[SECÇÃO DE TEXTO]:
══════════
Faz sentido, neste tempo em que o pensamento económico dominante é de cariz liberal, pedir o reforço da ingerência do Estado no Douro e no vinho do Porto?

Eu acho que sim. Uma parte da responsabilidade é dos próprios durienses. Os agricultores, pequenos, médios ou grandes, os sócios das cooperativas ou da Casa do Douro, há aqui uma massa humana que poderia e deveria estar mais empenhada, mais activa, mais consciente dos seus direitos e dos seus deveres. Uma parte da deficiência vem daí. O Douro, as suas pessoas, os seus lavradores, as suas instituições não têm sido suficientemente protagonistas dos seus próprios interesses. E muitas vezes, quando se queixam, dizem ao Estado que faça…

Estão habituados…

Estão habituados há mais de 200 anos ou 300. Quanto ao Estado, eu tendencialmente sou liberal mas não sou nada dessas coisas que andam por aí agora a ferir a nossa economia e a nossa sociedade. O Estado tem obviamente de olhar para o sector, não pode de um momento para outro desaparecer. Uma região demarcada exige regulação, exige disciplina.

Ora o Estado, as autoridades centrais, desinteressaram-se muito do Douro. As câmaras desinteressaram-se e há uma espécie de jogo de empurra: o Estado queixa-se das câmaras das cooperativas e dos lavradores; os lavradores queixam-se das cooperativas e do estado. Há uma espécie de culpa circular. Mas há circunstâncias boas: umas dezenas de médias empresas, sobretudo nos vinhos do DOC, e também de vinho do Porto, criaram o novo Douro, com pouca ajuda do estado directamente.
══════════
[REGISTOS]:
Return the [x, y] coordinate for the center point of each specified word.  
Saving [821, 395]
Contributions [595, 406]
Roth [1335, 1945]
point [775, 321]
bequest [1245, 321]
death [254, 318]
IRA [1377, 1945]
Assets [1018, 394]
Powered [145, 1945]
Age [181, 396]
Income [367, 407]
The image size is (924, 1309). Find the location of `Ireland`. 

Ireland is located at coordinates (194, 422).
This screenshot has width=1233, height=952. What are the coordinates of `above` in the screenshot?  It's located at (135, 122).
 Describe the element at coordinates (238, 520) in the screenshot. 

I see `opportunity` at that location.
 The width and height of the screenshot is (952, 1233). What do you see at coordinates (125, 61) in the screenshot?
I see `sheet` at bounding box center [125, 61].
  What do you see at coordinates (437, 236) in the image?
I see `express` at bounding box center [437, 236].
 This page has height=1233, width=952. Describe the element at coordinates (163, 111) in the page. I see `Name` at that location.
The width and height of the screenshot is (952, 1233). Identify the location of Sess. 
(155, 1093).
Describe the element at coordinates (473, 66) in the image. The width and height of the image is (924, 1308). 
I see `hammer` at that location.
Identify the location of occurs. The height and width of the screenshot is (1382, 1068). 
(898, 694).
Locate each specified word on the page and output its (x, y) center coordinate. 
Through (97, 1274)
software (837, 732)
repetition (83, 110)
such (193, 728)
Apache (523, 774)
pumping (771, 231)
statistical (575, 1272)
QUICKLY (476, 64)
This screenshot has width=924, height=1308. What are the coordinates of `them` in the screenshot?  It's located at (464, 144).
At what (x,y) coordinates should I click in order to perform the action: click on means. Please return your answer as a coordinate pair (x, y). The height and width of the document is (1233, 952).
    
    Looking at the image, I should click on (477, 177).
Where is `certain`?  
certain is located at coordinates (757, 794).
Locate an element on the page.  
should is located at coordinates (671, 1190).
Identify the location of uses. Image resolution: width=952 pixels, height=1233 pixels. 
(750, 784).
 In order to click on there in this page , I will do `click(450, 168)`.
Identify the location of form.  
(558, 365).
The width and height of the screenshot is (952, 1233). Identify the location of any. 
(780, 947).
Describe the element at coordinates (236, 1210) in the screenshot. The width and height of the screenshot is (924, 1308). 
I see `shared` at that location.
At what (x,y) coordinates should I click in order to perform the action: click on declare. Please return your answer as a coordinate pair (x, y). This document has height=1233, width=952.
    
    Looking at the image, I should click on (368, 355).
══════════
[INSTRUÇÃO 1]:
Responda com base no texto sobre o Douro e o vinho do Porto:
(a) O que exige uma região demarcada?
(b) De quem se queixam os lavradores?
(c) Quem criou o novo Douro?
[INSTRUÇÃO 2]:
Continue, por favor, o texto sobre o Douro e o vinho do Porto a partir da última frase apresentada.

[RESULTADO DA TAREFA 1]:
(a) Exige regulação e disciplina.
(b) Queixam-se das cooperativas e do Estado.
(c) Umas dezenas de médias empresas, sobretudo nos vinhos do DOC e também de vinho do Porto, com pouca ajuda direta do Estado.

[RESULTADO DA TAREFA 2]:
O PDRITM [um programa financiado pelo Banco Mundial nos anos de 1980] e os programas europeus foram muito importantes. Metade do vinhedo do Douro foi transformado desde o PDRITM, nos anos 80, com o apoio da UTAD, com a CCDR (Comissão de Coordenação e Desenvolvimento Regional do Norte), com a Universidade do Porto, num processo que teve sucesso.

Hoje, os grandes grupos, que são cinco ou seis, controlam hoje algo como 85% do comércio do vinho do Porto. Nunca houve na história uma concentração tão elevada. Eu sei que são empresas boas, que merecem confiança, que fazem óptimos vinhos, simplesmente eu não acho saudável que haja um grau de concentração elevada.

Enquanto do outro lado a fragmentação é enorme. Só há mil agricultores com mais de cinco hectares...

Há muitos que não são produtores. Têm uns jardins que fazem umas uvas. Têm de se tratados como pessoas que mantêm o equilíbrio social e ecológico. São fundamentais para o equilíbrio da região, mas não podem ser tratados como alguém que produz cinco 10 20 pipas, que é um pequeno produtor mas que já tem uma escola.

Sabemos hoje que alguns dos grupos do vinho do Porto têm mais de 2500 fornecedores. Simplesmente isto mostra que há uma fortíssima organização no comércio e uma muito reduzida capacidade de organização social da região, o que faz com que esteja a perder rendimentos, força, esteja a perder a própria palavra. Ninguém sabe o que pensam hoje os lavradores do Douro como tal. Há aqui um desequilíbrio sério, que pode ser grave um dia e ao qual convinha pôr cobro.